Beaucoup s’interrogent pourtant sur la nécessité et l’utilité d’enseigner l’arabe. En partant d’un raisonnement simple : en France, on enseigne bien sûr le français en tant que langue nationale, à côté d’une panoplie de langues étrangères, vraiment étrangères. Or, l’élève qui arrive en sixième et prend l’arabe comme LV 1 représente une sorte d’anomalie dans le paysage scolaire : il prend comme langue étrangère la langue de ses parents (qu’il est censé parler à la maison) et de sa religion (qu’il est censé connaître et pratiquer). Laissons de côté l’aspect arabe littéral/dialectal : trop compliqué pour le non initié.
 

La réalité pourtant est tout autre. On m’a confié au lycée Voltaire des classes de sixième pendant quatre années de suite. Voici ce que l’on constate :

– sur des classes en moyenne de vingt élèves, seule une infime partie « baragouine » un peu de dialecte, avec un accent parisien prononcé ;
– il y a cinq ans, je comptais environ huit phonèmes de l’arabe qui n’étaient pas réalisés par les élèves.
 

L’an dernier. presque tous les phonèmes propres à l’arabe étaient à apprendre : je me suis mis à la correction phonétique comme tout professeur de langue étrangère. Quant à leur supposée connaissance de l’Islam, les profs d’histoire-géo qui font correctement le chapitre sur l’Islam en cinquième finissent par mesurer l’inanité de préjugés pourtant fort tenaces.
 

J’ajouterai, pour être complet, que les enfants de couples « mixtes » sont de plus en plus nombreux dans le cours d’arabe.
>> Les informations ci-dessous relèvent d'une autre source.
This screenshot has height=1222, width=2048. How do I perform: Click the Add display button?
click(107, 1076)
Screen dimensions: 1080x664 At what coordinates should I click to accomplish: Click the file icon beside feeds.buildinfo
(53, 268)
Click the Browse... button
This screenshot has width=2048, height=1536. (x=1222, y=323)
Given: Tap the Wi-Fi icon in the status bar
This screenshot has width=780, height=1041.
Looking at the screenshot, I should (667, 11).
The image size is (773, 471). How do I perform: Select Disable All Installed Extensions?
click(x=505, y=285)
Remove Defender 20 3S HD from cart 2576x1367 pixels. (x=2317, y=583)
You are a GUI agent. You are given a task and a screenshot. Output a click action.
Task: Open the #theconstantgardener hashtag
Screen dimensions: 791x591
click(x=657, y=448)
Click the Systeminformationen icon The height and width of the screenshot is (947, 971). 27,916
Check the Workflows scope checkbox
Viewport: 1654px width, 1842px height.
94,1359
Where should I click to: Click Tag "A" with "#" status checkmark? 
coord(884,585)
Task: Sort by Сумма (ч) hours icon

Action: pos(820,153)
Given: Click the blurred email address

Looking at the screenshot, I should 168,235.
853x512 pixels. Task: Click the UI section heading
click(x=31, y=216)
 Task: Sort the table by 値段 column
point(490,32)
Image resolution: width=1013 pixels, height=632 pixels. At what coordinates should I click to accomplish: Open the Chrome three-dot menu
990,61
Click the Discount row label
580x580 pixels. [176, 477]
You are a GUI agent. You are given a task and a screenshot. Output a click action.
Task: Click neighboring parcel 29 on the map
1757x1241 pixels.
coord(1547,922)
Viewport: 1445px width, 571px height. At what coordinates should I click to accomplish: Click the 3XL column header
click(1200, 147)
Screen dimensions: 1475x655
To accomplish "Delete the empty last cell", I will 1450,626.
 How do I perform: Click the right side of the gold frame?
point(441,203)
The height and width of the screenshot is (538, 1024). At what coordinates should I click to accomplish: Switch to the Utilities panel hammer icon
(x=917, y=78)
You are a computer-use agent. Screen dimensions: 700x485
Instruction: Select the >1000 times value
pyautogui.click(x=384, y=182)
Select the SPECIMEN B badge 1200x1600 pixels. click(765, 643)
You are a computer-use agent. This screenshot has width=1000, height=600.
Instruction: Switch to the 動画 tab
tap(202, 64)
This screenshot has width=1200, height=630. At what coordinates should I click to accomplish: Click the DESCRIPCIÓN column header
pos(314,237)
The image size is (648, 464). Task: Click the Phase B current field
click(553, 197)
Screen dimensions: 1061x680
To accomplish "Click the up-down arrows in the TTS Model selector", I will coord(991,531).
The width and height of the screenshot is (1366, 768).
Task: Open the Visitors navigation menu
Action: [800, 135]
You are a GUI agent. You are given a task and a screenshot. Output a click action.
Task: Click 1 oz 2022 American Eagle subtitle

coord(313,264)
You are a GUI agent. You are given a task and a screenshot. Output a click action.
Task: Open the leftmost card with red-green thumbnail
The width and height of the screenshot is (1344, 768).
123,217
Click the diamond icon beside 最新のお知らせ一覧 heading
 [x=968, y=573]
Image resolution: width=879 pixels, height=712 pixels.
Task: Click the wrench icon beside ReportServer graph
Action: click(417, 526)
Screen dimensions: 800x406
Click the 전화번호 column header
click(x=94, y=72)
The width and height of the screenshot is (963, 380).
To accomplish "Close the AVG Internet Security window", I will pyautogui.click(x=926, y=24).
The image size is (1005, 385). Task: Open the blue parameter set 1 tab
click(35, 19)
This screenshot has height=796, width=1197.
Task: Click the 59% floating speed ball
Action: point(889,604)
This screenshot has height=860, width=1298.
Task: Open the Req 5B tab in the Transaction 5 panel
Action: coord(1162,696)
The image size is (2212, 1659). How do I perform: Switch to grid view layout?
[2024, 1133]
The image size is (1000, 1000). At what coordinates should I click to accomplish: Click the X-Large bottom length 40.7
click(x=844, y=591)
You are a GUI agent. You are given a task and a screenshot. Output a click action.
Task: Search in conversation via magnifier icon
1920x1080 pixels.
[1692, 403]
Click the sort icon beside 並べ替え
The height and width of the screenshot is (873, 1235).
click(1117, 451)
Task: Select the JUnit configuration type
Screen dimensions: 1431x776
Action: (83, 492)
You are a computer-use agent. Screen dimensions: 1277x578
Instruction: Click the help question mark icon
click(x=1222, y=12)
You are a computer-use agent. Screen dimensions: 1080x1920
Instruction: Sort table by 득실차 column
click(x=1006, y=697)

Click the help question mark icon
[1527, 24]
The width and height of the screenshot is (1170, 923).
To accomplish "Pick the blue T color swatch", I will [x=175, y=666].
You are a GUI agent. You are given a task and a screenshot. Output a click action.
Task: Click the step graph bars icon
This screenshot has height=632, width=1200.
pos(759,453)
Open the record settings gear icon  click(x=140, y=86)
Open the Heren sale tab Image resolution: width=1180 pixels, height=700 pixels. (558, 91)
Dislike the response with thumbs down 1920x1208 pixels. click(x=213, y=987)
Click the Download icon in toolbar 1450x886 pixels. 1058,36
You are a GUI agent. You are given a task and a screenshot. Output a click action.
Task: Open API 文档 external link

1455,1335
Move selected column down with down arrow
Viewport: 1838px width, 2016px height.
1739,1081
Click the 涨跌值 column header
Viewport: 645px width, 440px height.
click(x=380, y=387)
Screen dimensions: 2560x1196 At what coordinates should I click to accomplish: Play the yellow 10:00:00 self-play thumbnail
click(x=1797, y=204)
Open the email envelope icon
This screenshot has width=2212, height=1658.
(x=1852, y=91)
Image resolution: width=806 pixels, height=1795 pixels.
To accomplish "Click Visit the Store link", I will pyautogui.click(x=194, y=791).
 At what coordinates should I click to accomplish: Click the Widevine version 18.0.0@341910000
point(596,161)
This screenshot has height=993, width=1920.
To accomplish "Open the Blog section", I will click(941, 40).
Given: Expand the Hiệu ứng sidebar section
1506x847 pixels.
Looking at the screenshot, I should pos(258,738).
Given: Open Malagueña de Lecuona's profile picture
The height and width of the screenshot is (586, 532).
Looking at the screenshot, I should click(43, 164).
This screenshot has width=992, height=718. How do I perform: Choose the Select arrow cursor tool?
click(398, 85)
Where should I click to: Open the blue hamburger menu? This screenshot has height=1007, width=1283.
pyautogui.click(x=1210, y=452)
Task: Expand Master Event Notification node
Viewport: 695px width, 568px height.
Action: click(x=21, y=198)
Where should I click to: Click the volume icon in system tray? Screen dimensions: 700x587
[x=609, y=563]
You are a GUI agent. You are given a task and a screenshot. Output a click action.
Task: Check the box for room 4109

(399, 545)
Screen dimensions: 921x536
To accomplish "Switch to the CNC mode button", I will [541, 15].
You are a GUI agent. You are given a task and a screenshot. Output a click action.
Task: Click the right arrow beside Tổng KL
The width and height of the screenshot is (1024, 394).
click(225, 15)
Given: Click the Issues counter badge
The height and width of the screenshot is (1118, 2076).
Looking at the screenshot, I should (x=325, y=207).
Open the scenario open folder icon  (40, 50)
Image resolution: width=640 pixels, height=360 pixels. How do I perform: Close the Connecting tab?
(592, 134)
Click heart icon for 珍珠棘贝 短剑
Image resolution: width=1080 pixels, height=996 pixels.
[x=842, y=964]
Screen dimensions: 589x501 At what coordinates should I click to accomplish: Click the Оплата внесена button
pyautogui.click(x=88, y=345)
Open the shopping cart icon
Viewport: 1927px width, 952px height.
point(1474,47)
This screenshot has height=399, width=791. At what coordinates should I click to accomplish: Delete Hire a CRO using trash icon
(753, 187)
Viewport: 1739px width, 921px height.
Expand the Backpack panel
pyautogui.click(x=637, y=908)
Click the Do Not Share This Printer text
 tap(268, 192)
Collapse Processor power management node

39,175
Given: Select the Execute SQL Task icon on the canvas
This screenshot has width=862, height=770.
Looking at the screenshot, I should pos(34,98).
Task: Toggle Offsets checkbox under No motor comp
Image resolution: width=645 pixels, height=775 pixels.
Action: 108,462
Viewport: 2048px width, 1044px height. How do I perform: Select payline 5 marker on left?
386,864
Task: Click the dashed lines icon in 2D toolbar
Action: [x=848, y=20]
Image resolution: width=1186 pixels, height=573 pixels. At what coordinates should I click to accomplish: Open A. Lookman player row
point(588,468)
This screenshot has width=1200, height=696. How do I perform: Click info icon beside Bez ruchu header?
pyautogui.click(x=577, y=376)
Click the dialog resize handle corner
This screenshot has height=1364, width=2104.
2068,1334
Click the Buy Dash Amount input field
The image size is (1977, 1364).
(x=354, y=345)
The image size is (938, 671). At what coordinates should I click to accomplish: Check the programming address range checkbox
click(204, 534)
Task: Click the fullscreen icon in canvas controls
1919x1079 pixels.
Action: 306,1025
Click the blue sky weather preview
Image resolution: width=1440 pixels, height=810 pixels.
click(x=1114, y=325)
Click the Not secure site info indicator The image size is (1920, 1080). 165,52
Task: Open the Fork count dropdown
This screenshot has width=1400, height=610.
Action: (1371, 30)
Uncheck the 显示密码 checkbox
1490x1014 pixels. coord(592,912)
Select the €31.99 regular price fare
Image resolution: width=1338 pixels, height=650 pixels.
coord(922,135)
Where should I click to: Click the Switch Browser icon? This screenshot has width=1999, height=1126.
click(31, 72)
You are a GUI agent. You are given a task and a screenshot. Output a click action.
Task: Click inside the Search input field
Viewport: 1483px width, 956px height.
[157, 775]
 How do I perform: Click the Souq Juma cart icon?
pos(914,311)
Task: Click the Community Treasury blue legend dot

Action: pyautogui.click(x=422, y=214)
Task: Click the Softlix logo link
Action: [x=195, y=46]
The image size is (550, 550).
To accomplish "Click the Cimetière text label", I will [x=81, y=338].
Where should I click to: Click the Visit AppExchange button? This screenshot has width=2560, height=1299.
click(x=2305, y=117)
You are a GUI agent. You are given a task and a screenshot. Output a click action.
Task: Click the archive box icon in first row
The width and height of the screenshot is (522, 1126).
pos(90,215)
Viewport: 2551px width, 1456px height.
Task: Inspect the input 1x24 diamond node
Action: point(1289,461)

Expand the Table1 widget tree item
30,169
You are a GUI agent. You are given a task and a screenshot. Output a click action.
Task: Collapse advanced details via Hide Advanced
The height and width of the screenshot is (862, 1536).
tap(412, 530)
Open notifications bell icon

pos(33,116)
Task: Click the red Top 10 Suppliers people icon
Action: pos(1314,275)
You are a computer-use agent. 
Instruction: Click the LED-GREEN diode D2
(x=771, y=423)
Ils sont souvent peu au courant du fait religieux, ne semblent pas s’en soucier particulièrement ; mais ils présentent quelques difficultés spécifiques face à la langue ; il y a bien un problème, mais il ne concerne pas les enfants nés en France de je ne sais plus quelle génération immigrée et qui sont francophones, pour ne pas dire français tout court. Ce problème concerne les enfants scolarisés dans les pays d’origine, qui sont inscrits en cours d’année et que l’on dirige automatiquement vers une LV 1 arabe. Ces élèves, qui ont fait toute leur scolarité en arabe, se retrouvent dans des classes où le niveau est beaucoup plus modeste. Ceux-là, en effet, ont besoin de parfaire leur français d’abord. Mais ils ne sont pas les plus nombreux.
 

Ce n’est pas là un problème de matière, mais plutôt un problème national de stratégie d’accueil et d’intégration. Combien de fois ai-je entendu : « nous avons ce type de public qui pose problème parce que nous faisons de l’arabe ».